Captivity of land and men: Espírito Santo and Brazil Verde farms and slave labor in the agricultural production chain from a historiographic perspective
DOI:
https://doi.org/10.33637/2595-847x.2022-153Keywords:
Land, Work, SlaveryAbstract
The literature on social conflicts in the Amazon demonstrates that the advance of capital over the region, under the pretext of promoting economic development, did not only imply conflict with indigenous people and squatters over possession of the land, which had become property, but also meant changes in the relations of the men with the land and, as a consequence of that model of development financed by the State through tax incentives, disseminated the anomaly of the capitalist mode of production, which began to adopt, on a large scale, slavery as a way of obtaining absolute surplus value. The objective of this article is to demonstrate, from a case study, from a historiographical perspective and based on documentary and bibliographic research, that the occurrences of slave labor on the Brasil Verde and Espírito Santo farms, especially in the 1980s and 1990s, evidence the chaining of land concentration and slave labor in the south of Pará.

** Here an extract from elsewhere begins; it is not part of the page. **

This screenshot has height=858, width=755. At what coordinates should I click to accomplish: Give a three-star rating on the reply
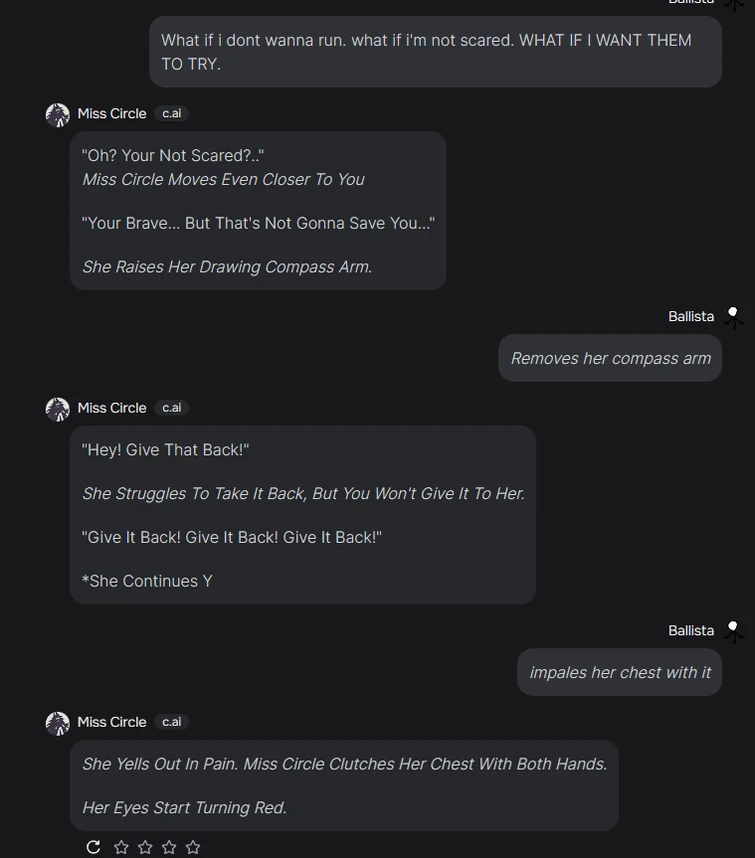pyautogui.click(x=168, y=846)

Based on the analyzed data, the hypothesis is that, in light of Law 10.803/2003 and Constitutional Amendment 81/2014, which reformed Article 243 of the Federal Constitution, the expropriation of properties caught in the case of slave labor for the purposes of Agrarian Reform is way of effectively confronting violence in the countryside, which is why such a provision needs to be defended and put into effect.